### Exercise requirements:
Would you retype each of the records exactly as shown?

START Given data

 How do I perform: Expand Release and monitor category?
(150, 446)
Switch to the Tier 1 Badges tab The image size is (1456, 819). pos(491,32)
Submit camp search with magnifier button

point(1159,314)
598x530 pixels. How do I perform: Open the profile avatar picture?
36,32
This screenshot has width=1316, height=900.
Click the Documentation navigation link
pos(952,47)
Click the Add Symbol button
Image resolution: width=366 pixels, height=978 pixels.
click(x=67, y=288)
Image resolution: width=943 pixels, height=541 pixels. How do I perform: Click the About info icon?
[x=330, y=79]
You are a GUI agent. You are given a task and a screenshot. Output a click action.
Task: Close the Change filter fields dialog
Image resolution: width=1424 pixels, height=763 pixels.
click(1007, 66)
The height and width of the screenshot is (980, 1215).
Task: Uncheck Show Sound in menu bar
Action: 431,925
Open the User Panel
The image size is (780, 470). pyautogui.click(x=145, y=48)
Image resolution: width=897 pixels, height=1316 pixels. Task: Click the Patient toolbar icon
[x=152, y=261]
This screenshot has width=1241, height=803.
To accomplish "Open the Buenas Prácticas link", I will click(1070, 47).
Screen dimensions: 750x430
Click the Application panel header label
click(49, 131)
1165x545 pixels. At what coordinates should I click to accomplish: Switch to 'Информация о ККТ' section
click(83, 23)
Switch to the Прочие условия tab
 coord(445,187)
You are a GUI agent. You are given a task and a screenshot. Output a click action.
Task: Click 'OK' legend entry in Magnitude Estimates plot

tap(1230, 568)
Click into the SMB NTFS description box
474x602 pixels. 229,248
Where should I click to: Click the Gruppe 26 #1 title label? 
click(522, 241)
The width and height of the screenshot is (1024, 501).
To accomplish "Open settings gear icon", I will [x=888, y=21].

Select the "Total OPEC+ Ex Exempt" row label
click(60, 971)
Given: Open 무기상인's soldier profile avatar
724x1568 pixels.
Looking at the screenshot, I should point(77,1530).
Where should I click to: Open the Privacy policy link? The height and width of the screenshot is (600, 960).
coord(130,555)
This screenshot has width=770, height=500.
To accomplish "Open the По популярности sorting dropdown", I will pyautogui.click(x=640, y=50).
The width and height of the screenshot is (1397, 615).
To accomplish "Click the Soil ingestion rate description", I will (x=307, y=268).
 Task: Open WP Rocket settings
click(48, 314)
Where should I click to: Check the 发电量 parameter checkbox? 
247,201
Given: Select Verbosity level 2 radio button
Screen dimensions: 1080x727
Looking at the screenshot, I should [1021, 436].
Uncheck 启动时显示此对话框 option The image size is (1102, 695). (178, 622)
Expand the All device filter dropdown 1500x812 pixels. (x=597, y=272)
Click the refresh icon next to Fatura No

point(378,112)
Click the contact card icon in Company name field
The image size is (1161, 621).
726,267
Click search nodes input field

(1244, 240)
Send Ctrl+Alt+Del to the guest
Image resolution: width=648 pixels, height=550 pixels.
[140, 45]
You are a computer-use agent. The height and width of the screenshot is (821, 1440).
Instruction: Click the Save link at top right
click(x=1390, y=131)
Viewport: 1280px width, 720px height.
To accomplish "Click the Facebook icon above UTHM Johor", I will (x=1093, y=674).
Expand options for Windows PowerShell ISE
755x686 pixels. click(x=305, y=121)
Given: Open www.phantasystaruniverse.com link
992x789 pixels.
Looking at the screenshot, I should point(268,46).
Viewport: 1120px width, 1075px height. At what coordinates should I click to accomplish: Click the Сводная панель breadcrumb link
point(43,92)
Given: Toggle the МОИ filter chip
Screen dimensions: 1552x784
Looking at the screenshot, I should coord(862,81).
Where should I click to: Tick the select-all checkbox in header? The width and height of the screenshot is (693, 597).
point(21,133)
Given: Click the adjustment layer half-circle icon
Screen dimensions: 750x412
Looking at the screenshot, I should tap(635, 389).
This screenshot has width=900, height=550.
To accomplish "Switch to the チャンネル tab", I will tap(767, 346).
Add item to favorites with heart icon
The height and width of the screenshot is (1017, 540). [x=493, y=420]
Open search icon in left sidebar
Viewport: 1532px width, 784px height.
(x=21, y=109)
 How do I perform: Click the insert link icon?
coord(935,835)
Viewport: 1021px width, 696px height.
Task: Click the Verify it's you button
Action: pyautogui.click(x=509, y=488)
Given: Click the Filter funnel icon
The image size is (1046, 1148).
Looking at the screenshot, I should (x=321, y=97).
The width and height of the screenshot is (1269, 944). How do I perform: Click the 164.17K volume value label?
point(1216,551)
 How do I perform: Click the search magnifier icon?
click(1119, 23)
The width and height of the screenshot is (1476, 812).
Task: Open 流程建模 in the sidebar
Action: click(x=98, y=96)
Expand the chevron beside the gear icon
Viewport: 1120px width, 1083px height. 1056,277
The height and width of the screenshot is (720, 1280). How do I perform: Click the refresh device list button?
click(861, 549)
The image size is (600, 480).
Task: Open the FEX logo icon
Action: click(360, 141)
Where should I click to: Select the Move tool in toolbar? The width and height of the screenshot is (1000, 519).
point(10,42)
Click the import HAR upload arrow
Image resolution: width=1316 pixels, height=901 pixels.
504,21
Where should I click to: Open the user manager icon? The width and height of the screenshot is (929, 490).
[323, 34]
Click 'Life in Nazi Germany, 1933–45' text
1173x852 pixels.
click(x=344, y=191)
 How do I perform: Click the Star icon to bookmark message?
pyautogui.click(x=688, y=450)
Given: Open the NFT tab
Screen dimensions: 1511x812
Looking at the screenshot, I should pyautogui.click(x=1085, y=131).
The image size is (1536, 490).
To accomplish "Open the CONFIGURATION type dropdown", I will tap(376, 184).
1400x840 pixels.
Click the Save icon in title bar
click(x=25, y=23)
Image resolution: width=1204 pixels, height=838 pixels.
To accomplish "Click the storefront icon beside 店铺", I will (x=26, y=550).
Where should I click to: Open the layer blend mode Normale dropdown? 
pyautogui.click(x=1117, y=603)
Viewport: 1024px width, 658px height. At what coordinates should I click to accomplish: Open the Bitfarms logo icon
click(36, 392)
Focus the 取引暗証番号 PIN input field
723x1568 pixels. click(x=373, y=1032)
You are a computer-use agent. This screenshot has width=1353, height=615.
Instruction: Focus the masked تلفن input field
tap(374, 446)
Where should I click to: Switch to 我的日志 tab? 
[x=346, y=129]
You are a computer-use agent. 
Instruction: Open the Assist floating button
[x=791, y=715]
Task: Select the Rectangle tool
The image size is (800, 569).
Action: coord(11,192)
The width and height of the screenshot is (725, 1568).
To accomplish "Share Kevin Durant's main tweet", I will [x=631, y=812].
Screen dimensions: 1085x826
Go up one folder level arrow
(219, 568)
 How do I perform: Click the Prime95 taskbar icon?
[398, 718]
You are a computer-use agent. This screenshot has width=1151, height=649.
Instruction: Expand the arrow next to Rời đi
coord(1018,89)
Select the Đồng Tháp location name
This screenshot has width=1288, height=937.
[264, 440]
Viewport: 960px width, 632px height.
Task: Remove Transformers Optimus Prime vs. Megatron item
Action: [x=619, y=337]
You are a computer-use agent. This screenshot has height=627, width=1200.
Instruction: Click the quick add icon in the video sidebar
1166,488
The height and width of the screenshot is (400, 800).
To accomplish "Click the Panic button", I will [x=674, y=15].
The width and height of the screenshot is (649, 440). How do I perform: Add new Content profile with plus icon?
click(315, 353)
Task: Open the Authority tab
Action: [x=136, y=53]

END Given data

### Problem solution:
 How do I perform: Expand Release and monitor category?
(150, 446)
Switch to the Tier 1 Badges tab The image size is (1456, 819). pos(491,32)
Submit camp search with magnifier button

point(1159,314)
598x530 pixels. How do I perform: Open the profile avatar picture?
36,32
This screenshot has width=1316, height=900.
Click the Documentation navigation link
pos(952,47)
Click the Add Symbol button
Image resolution: width=366 pixels, height=978 pixels.
click(x=67, y=288)
Image resolution: width=943 pixels, height=541 pixels. How do I perform: Click the About info icon?
[x=330, y=79]
You are a GUI agent. You are given a task and a screenshot. Output a click action.
Task: Close the Change filter fields dialog
Image resolution: width=1424 pixels, height=763 pixels.
click(1007, 66)
The height and width of the screenshot is (980, 1215).
Task: Uncheck Show Sound in menu bar
Action: 431,925
Open the User Panel
The image size is (780, 470). pyautogui.click(x=145, y=48)
Image resolution: width=897 pixels, height=1316 pixels. Task: Click the Patient toolbar icon
[x=152, y=261]
This screenshot has width=1241, height=803.
To accomplish "Open the Buenas Prácticas link", I will click(1070, 47).
Screen dimensions: 750x430
Click the Application panel header label
click(49, 131)
1165x545 pixels. At what coordinates should I click to accomplish: Switch to 'Информация о ККТ' section
click(83, 23)
Switch to the Прочие условия tab
 coord(445,187)
You are a GUI agent. You are given a task and a screenshot. Output a click action.
Task: Click 'OK' legend entry in Magnitude Estimates plot

tap(1230, 568)
Click into the SMB NTFS description box
474x602 pixels. 229,248
Where should I click to: Click the Gruppe 26 #1 title label? 
click(522, 241)
The width and height of the screenshot is (1024, 501).
To accomplish "Open settings gear icon", I will [x=888, y=21].

Select the "Total OPEC+ Ex Exempt" row label
click(60, 971)
Given: Open 무기상인's soldier profile avatar
724x1568 pixels.
Looking at the screenshot, I should point(77,1530).
Where should I click to: Open the Privacy policy link? The height and width of the screenshot is (600, 960).
coord(130,555)
This screenshot has width=770, height=500.
To accomplish "Open the По популярности sorting dropdown", I will pyautogui.click(x=640, y=50).
The width and height of the screenshot is (1397, 615).
To accomplish "Click the Soil ingestion rate description", I will (x=307, y=268).
 Task: Open WP Rocket settings
click(48, 314)
Where should I click to: Check the 发电量 parameter checkbox? 
247,201
Given: Select Verbosity level 2 radio button
Screen dimensions: 1080x727
Looking at the screenshot, I should [1021, 436].
Uncheck 启动时显示此对话框 option The image size is (1102, 695). (178, 622)
Expand the All device filter dropdown 1500x812 pixels. (x=597, y=272)
Click the refresh icon next to Fatura No

point(378,112)
Click the contact card icon in Company name field
The image size is (1161, 621).
726,267
Click search nodes input field

(1244, 240)
Send Ctrl+Alt+Del to the guest
Image resolution: width=648 pixels, height=550 pixels.
[140, 45]
You are a computer-use agent. The height and width of the screenshot is (821, 1440).
Instruction: Click the Save link at top right
click(x=1390, y=131)
Viewport: 1280px width, 720px height.
To accomplish "Click the Facebook icon above UTHM Johor", I will (x=1093, y=674).
Expand options for Windows PowerShell ISE
755x686 pixels. click(x=305, y=121)
Given: Open www.phantasystaruniverse.com link
992x789 pixels.
Looking at the screenshot, I should point(268,46).
Viewport: 1120px width, 1075px height. At what coordinates should I click to accomplish: Click the Сводная панель breadcrumb link
point(43,92)
Given: Toggle the МОИ filter chip
Screen dimensions: 1552x784
Looking at the screenshot, I should coord(862,81).
Where should I click to: Tick the select-all checkbox in header? The width and height of the screenshot is (693, 597).
point(21,133)
Given: Click the adjustment layer half-circle icon
Screen dimensions: 750x412
Looking at the screenshot, I should tap(635, 389).
This screenshot has width=900, height=550.
To accomplish "Switch to the チャンネル tab", I will tap(767, 346).
Add item to favorites with heart icon
The height and width of the screenshot is (1017, 540). [x=493, y=420]
Open search icon in left sidebar
Viewport: 1532px width, 784px height.
(x=21, y=109)
 How do I perform: Click the insert link icon?
coord(935,835)
Viewport: 1021px width, 696px height.
Task: Click the Verify it's you button
Action: pyautogui.click(x=509, y=488)
Given: Click the Filter funnel icon
The image size is (1046, 1148).
Looking at the screenshot, I should (x=321, y=97).
The width and height of the screenshot is (1269, 944). How do I perform: Click the 164.17K volume value label?
point(1216,551)
 How do I perform: Click the search magnifier icon?
click(1119, 23)
The width and height of the screenshot is (1476, 812).
Task: Open 流程建模 in the sidebar
Action: click(x=98, y=96)
Expand the chevron beside the gear icon
Viewport: 1120px width, 1083px height. 1056,277
The height and width of the screenshot is (720, 1280). How do I perform: Click the refresh device list button?
click(861, 549)
The image size is (600, 480).
Task: Open the FEX logo icon
Action: click(360, 141)
Where should I click to: Select the Move tool in toolbar? The width and height of the screenshot is (1000, 519).
point(10,42)
Click the import HAR upload arrow
Image resolution: width=1316 pixels, height=901 pixels.
504,21
Where should I click to: Open the user manager icon? The width and height of the screenshot is (929, 490).
[323, 34]
Click 'Life in Nazi Germany, 1933–45' text
1173x852 pixels.
click(x=344, y=191)
 How do I perform: Click the Star icon to bookmark message?
pyautogui.click(x=688, y=450)
Given: Open the NFT tab
Screen dimensions: 1511x812
Looking at the screenshot, I should pyautogui.click(x=1085, y=131).
The image size is (1536, 490).
To accomplish "Open the CONFIGURATION type dropdown", I will tap(376, 184).
1400x840 pixels.
Click the Save icon in title bar
click(x=25, y=23)
Image resolution: width=1204 pixels, height=838 pixels.
To accomplish "Click the storefront icon beside 店铺", I will (x=26, y=550).
Where should I click to: Open the layer blend mode Normale dropdown? 
pyautogui.click(x=1117, y=603)
Viewport: 1024px width, 658px height. At what coordinates should I click to accomplish: Open the Bitfarms logo icon
click(36, 392)
Focus the 取引暗証番号 PIN input field
723x1568 pixels. click(x=373, y=1032)
You are a computer-use agent. This screenshot has width=1353, height=615.
Instruction: Focus the masked تلفن input field
tap(374, 446)
Where should I click to: Switch to 我的日志 tab? 
[x=346, y=129]
You are a computer-use agent. 
Instruction: Open the Assist floating button
[x=791, y=715]
Task: Select the Rectangle tool
The image size is (800, 569).
Action: coord(11,192)
The width and height of the screenshot is (725, 1568).
To accomplish "Share Kevin Durant's main tweet", I will [x=631, y=812].
Screen dimensions: 1085x826
Go up one folder level arrow
(219, 568)
 How do I perform: Click the Prime95 taskbar icon?
[398, 718]
You are a computer-use agent. This screenshot has width=1151, height=649.
Instruction: Expand the arrow next to Rời đi
coord(1018,89)
Select the Đồng Tháp location name
This screenshot has width=1288, height=937.
[264, 440]
Viewport: 960px width, 632px height.
Task: Remove Transformers Optimus Prime vs. Megatron item
Action: [x=619, y=337]
You are a computer-use agent. This screenshot has height=627, width=1200.
Instruction: Click the quick add icon in the video sidebar
1166,488
The height and width of the screenshot is (400, 800).
To accomplish "Click the Panic button", I will [x=674, y=15].
The width and height of the screenshot is (649, 440). How do I perform: Add new Content profile with plus icon?
click(315, 353)
Task: Open the Authority tab
Action: [x=136, y=53]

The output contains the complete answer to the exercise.